** start LISTED ENTRIES **

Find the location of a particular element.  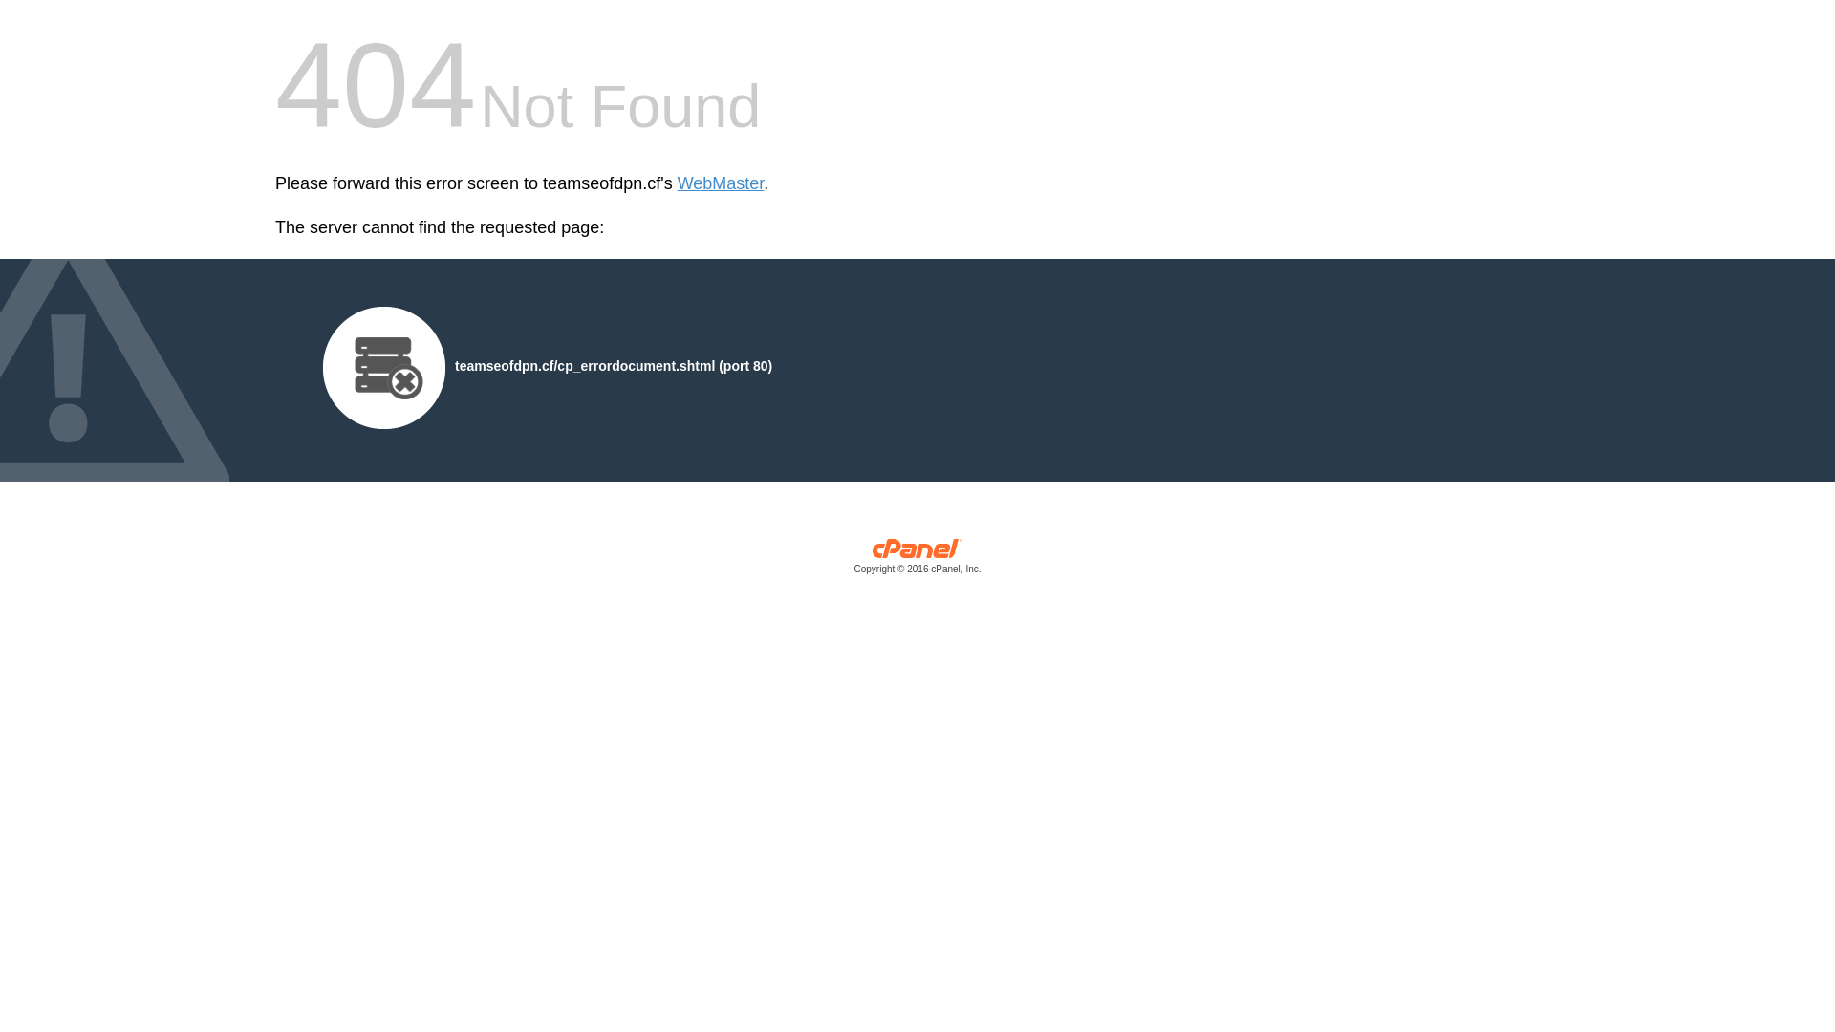

'WebMaster' is located at coordinates (720, 183).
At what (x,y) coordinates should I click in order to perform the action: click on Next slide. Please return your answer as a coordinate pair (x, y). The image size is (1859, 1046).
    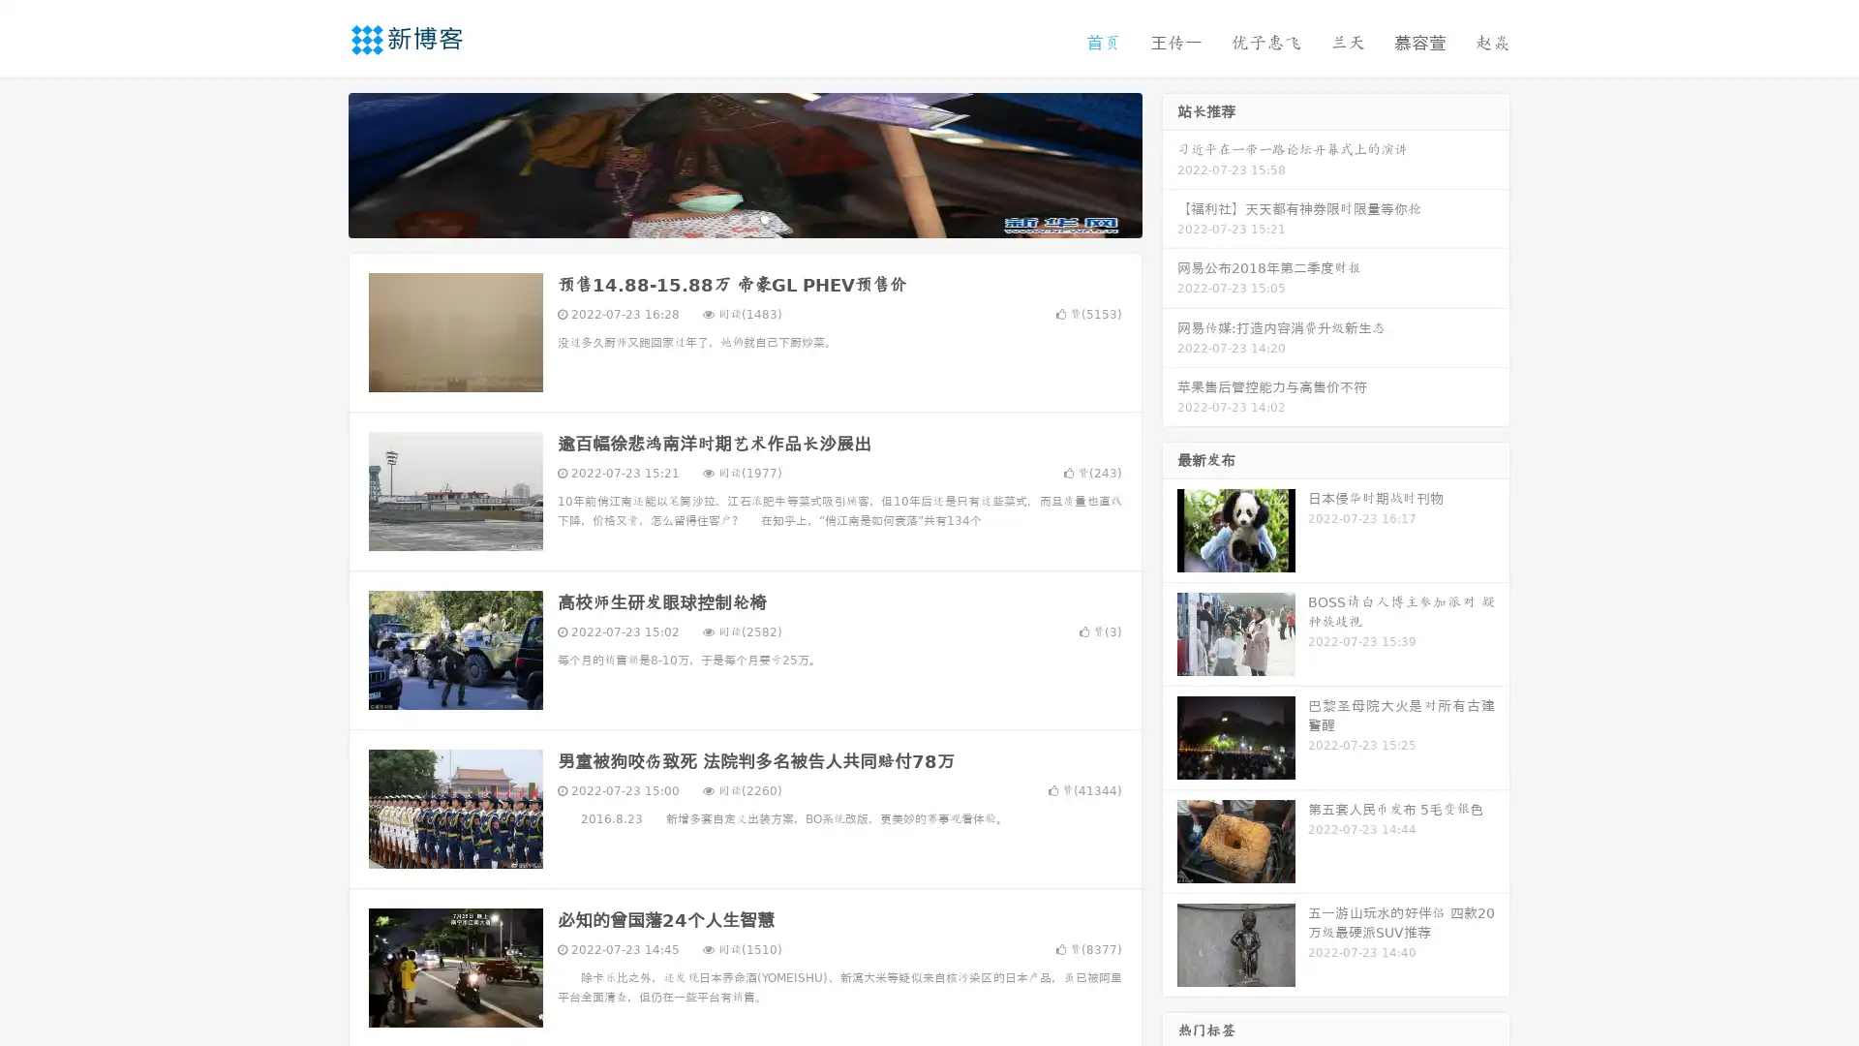
    Looking at the image, I should click on (1170, 163).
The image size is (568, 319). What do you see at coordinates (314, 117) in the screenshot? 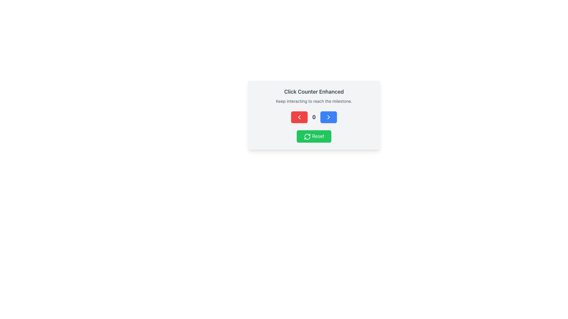
I see `the middle Text Display element that shows the current numerical value of the counter, which is located between a red button and a blue button below the heading 'Click Counter Enhanced'` at bounding box center [314, 117].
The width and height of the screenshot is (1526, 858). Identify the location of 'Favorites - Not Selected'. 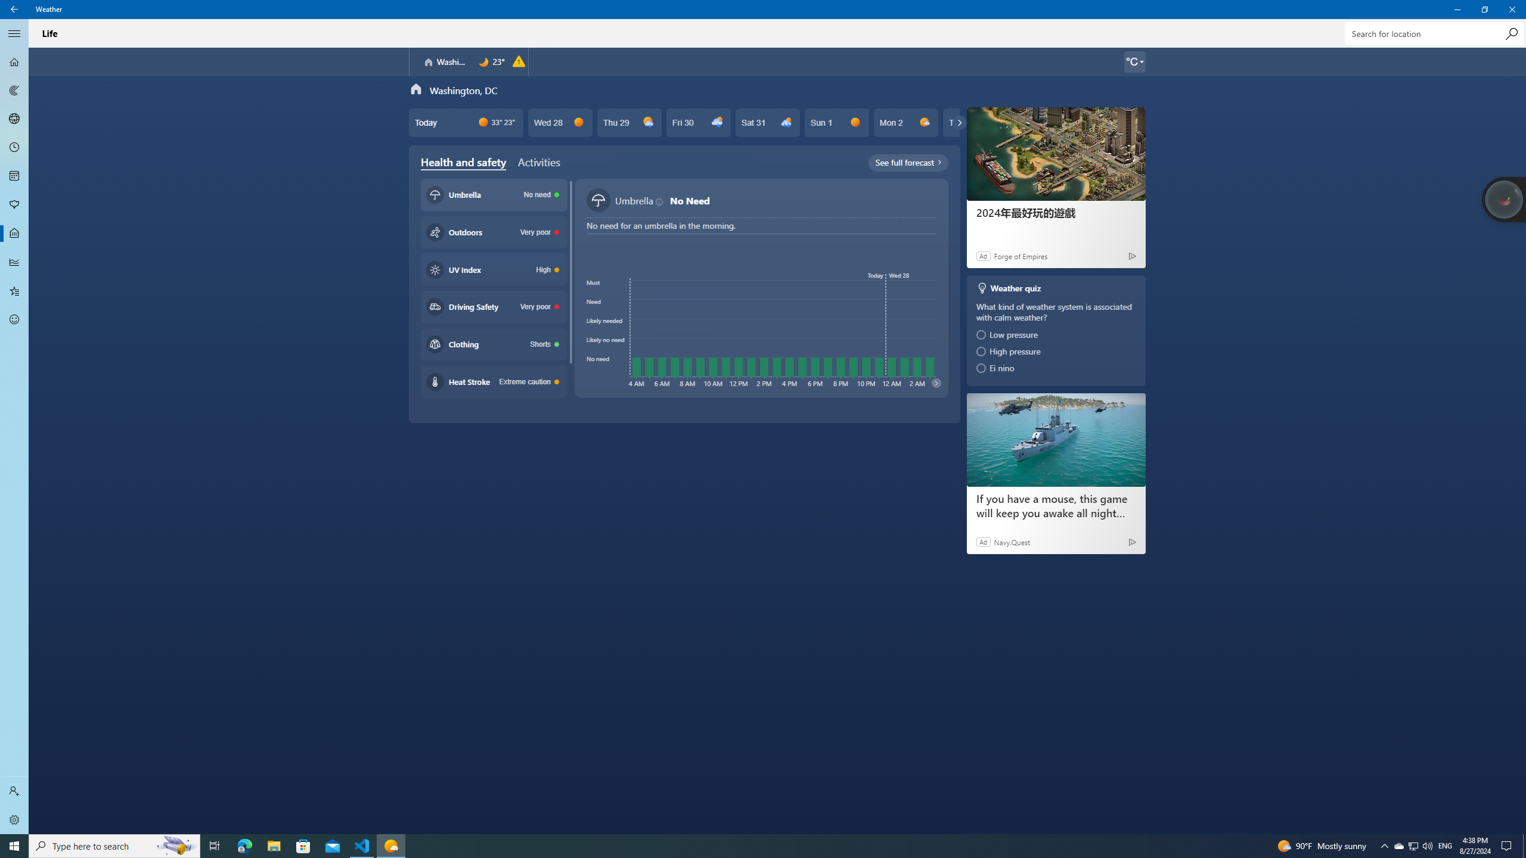
(14, 290).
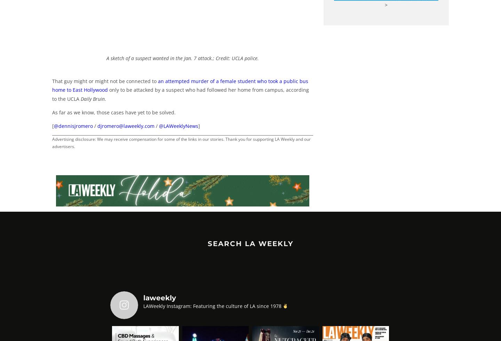 Image resolution: width=501 pixels, height=341 pixels. What do you see at coordinates (126, 126) in the screenshot?
I see `'djromero@laweekly.com'` at bounding box center [126, 126].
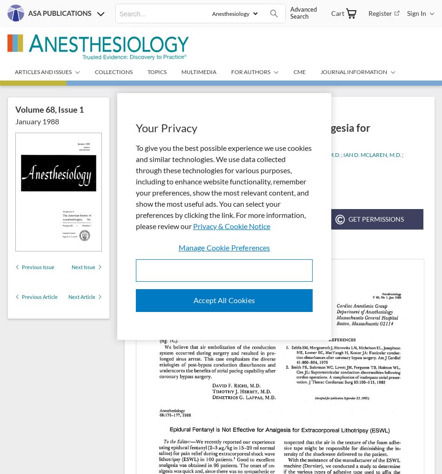  I want to click on 'BRUCE CRIDER, M.D.', so click(313, 154).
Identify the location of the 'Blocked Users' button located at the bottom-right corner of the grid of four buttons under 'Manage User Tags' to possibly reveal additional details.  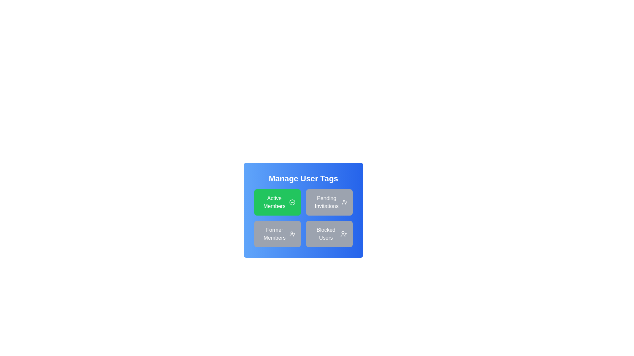
(329, 234).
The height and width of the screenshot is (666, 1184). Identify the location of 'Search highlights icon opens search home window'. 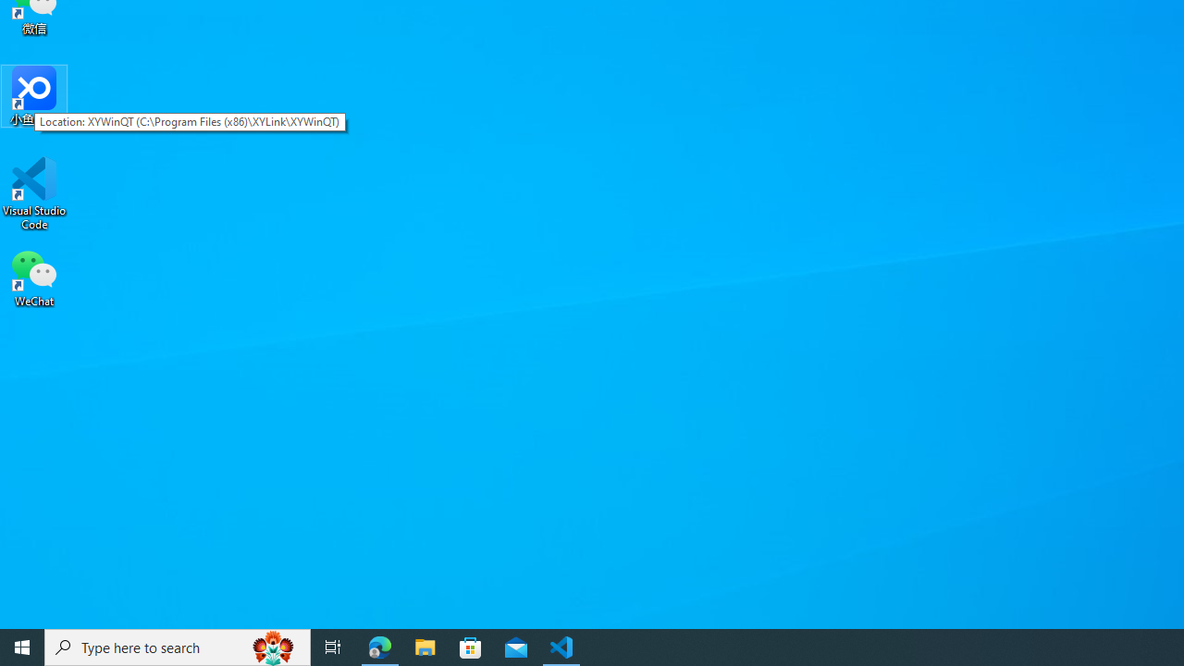
(272, 645).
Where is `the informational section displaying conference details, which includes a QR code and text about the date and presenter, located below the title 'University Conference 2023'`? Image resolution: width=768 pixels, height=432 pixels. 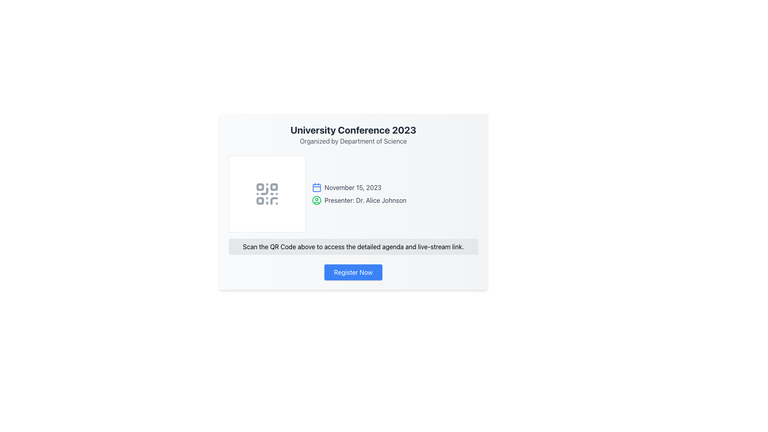
the informational section displaying conference details, which includes a QR code and text about the date and presenter, located below the title 'University Conference 2023' is located at coordinates (353, 194).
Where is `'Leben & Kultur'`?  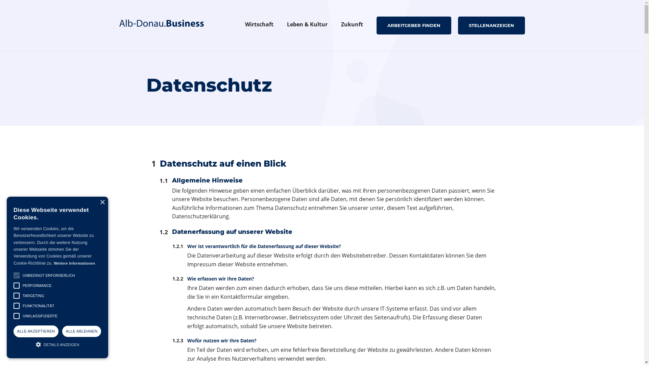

** end LISTED ENTRIES **

→ INSTRUCTIONS TO FOLLOW:
Print word for word the part of the material that runs from its start through the line containing "center [314, 117].". Leave the pictures out of your answer.

→ EXERCISE SOLUTION:
Find the location of a particular element.  

'WebMaster' is located at coordinates (720, 183).
At what (x,y) coordinates should I click in order to perform the action: click on Next slide. Please return your answer as a coordinate pair (x, y). The image size is (1859, 1046).
    Looking at the image, I should click on (1170, 163).
The image size is (568, 319). What do you see at coordinates (314, 117) in the screenshot? 
I see `the middle Text Display element that shows the current numerical value of the counter, which is located between a red button and a blue button below the heading 'Click Counter Enhanced'` at bounding box center [314, 117].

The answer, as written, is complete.